## [PROVIDED MATERIAL]
• • • •

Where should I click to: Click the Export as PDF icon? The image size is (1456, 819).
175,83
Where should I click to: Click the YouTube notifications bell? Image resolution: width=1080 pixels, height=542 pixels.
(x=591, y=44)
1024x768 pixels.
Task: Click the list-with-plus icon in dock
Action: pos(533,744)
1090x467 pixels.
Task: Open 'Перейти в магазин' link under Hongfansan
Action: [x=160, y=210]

• • • •

## [DIRECTIONS]
Quote every one of the records above word for word.

## [FINAL RESULT]
Where should I click to: Click the Export as PDF icon? The image size is (1456, 819).
175,83
Where should I click to: Click the YouTube notifications bell? Image resolution: width=1080 pixels, height=542 pixels.
(x=591, y=44)
1024x768 pixels.
Task: Click the list-with-plus icon in dock
Action: pos(533,744)
1090x467 pixels.
Task: Open 'Перейти в магазин' link under Hongfansan
Action: [x=160, y=210]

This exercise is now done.